━━━ Selected passage ━━━

The blockade started in mid-December with no explanation whatsoever. Within a few days, Iranian officials were telling their counterparts that they objected to the fuel going to foreign troops stationed in Afghanistan.

The Afghan government repeatedly said none of the fuel went to the foreign troops and all of its was destined for the private market. Iran continued to talk about gasoline going to the Americans and other armies in the country.

Last Wednesday, Afghan-istan’s new ambassador in Tehran called a news conference to say that Iran had agreed to end the blockade after the two countries had reached an agreement. He did not say what the agreement was, however.

But on Sunday, Iranian Oil Minister Masud Mir-Kazemi announced that Afghanistan had agreed to buy all its refined oil products from Iran and no one else. As a result, he said, deliveries across the border had now resumed.

“Afghanistan’s private sector now buys all its needed products from Iran,” Mir-Kazemi said, according to the Oil Ministry’s Shana news service. “There has been an agreement with Afghan officials.”

But the very next day in Kabul, Deputy Commerce Minister Gholam-Hossain Aylaqi objected strongly that that was not the agreement Afghanistan made with Iran. He said Afghanistan agreed to buy all the fuel needs for western Afghanistan from Iran, but not the needs for the entire country.

━━━ Information shown ━━━

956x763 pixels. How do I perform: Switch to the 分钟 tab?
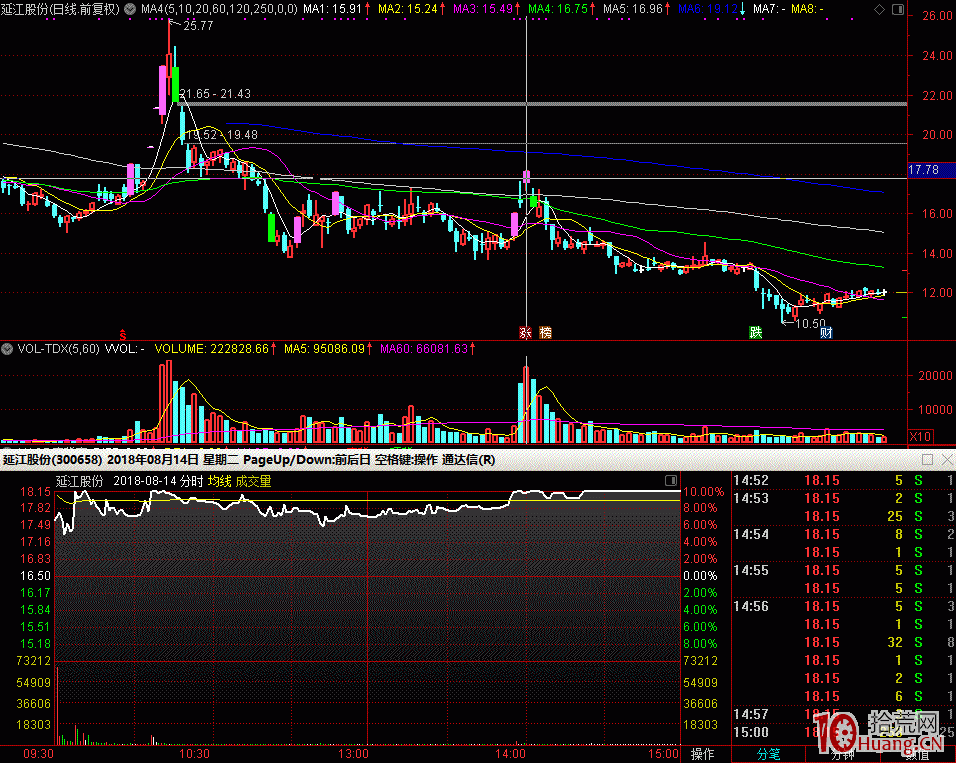point(842,754)
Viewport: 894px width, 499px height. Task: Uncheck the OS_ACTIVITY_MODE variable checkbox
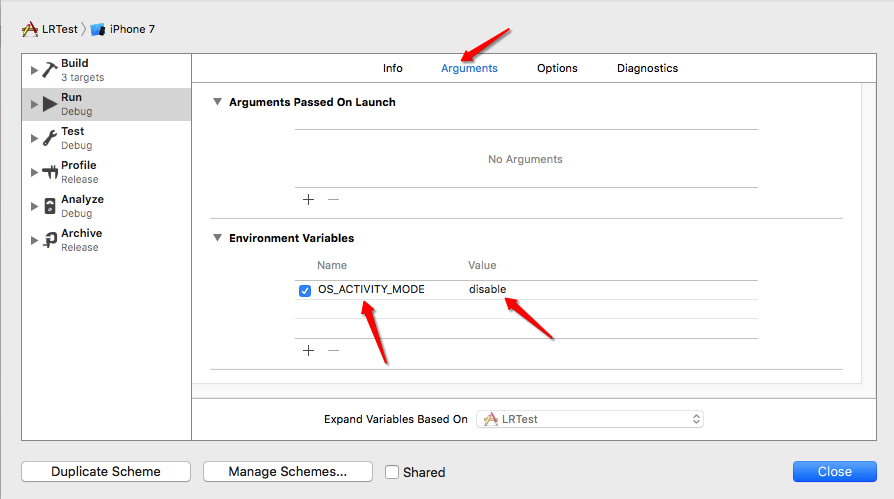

━━━

▶ **Set task 1**
In the fuel blockade passage, what does Deputy Commerce Minister Gholam-Hossain Aylaqi say Afghanistan agreed to buy from Iran?
▶ **Set task 2**
Echo the stretch of the fuel blockade passage from "But on Sunday, Iranian" through "had now resumed.".

▶ **Finished answer 1**
All the fuel needs for western Afghanistan, but not the needs for the entire country.

▶ **Finished answer 2**
But on Sunday, Iranian Oil Minister Masud Mir-Kazemi announced that Afghanistan had agreed to buy all its refined oil products from Iran and no one else. As a result, he said, deliveries across the border had now resumed.